Collected data:
___

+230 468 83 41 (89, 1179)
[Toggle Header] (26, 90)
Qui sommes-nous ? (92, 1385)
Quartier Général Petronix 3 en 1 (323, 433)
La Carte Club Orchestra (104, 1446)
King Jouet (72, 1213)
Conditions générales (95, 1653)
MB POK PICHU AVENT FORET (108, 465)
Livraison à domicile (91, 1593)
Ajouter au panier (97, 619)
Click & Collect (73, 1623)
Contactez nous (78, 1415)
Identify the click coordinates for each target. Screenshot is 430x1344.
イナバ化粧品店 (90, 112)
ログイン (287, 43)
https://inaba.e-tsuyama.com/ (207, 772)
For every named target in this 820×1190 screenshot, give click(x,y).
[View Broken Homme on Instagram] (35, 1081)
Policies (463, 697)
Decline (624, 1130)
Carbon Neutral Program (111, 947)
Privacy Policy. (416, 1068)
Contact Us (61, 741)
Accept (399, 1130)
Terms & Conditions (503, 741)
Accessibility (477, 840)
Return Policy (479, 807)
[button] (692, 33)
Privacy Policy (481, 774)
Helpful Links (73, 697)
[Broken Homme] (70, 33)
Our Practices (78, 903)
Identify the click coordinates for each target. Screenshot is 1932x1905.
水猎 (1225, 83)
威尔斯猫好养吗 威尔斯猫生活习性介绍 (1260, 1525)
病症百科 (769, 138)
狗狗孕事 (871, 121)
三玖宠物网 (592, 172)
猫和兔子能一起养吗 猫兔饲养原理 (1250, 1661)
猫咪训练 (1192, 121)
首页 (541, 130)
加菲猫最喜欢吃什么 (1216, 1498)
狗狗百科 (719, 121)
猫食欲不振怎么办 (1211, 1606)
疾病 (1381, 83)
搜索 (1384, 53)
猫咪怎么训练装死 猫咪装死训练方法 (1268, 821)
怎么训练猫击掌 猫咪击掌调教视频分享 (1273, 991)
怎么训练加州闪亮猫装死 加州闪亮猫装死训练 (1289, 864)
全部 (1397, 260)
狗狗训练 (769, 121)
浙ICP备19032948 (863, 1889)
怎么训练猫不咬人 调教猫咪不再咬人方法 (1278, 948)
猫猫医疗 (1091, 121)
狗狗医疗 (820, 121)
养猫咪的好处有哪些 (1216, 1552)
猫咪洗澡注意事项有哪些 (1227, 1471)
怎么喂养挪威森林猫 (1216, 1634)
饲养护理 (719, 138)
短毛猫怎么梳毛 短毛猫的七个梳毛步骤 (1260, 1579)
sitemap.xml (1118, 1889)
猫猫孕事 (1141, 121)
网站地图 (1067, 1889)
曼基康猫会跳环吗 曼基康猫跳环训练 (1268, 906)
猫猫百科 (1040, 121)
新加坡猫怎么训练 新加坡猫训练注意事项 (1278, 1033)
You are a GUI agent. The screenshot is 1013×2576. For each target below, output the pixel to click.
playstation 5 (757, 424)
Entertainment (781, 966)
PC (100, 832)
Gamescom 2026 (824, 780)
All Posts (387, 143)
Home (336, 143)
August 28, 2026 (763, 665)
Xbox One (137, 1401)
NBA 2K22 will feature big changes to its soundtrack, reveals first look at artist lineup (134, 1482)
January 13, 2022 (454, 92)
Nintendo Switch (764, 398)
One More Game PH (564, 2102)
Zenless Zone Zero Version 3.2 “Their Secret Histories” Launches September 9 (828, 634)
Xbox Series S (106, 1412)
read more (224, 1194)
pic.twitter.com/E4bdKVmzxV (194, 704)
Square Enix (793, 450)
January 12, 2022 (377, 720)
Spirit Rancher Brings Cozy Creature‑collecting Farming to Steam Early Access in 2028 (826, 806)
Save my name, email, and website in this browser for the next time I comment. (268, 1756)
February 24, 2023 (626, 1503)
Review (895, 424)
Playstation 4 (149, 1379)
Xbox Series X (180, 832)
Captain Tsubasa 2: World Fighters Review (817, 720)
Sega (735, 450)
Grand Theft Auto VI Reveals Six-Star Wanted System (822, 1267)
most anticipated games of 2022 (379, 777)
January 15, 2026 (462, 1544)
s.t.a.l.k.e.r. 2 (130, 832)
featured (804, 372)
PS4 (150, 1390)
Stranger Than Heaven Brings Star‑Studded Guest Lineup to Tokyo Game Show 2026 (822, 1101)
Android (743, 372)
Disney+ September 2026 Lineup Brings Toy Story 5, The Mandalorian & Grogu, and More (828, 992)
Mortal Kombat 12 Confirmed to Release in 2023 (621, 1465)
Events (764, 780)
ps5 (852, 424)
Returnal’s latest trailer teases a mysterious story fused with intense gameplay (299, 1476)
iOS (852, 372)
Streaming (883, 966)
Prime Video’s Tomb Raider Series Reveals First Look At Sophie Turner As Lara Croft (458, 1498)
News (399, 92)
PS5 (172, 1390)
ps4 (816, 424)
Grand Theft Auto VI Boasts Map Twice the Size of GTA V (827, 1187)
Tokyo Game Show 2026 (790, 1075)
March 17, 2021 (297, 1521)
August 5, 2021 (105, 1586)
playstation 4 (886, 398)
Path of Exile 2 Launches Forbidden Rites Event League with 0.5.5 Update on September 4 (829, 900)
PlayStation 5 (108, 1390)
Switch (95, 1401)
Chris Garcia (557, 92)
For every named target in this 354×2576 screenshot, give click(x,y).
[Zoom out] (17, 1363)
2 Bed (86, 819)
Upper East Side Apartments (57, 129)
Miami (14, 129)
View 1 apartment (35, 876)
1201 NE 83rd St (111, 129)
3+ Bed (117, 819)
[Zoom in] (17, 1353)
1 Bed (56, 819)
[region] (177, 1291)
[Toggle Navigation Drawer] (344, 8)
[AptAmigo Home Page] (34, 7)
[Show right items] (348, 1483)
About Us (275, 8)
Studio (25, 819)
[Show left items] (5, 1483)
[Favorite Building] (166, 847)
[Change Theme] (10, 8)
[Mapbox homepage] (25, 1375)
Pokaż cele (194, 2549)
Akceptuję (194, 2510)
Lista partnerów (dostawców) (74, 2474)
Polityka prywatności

___

◆ What the task asks ◆
Starting at the line that contains "[AptAmigo Home Page] (34, 7)" and ending at the last line of the data, repeat each line exactly; include nothing else.

◆ Exercise output ◆
[AptAmigo Home Page] (34, 7)
[Show right items] (348, 1483)
About Us (275, 8)
Studio (25, 819)
[Show left items] (5, 1483)
[Favorite Building] (166, 847)
[Change Theme] (10, 8)
[Mapbox homepage] (25, 1375)
Pokaż cele (194, 2549)
Akceptuję (194, 2510)
Lista partnerów (dostawców) (74, 2474)
Polityka prywatności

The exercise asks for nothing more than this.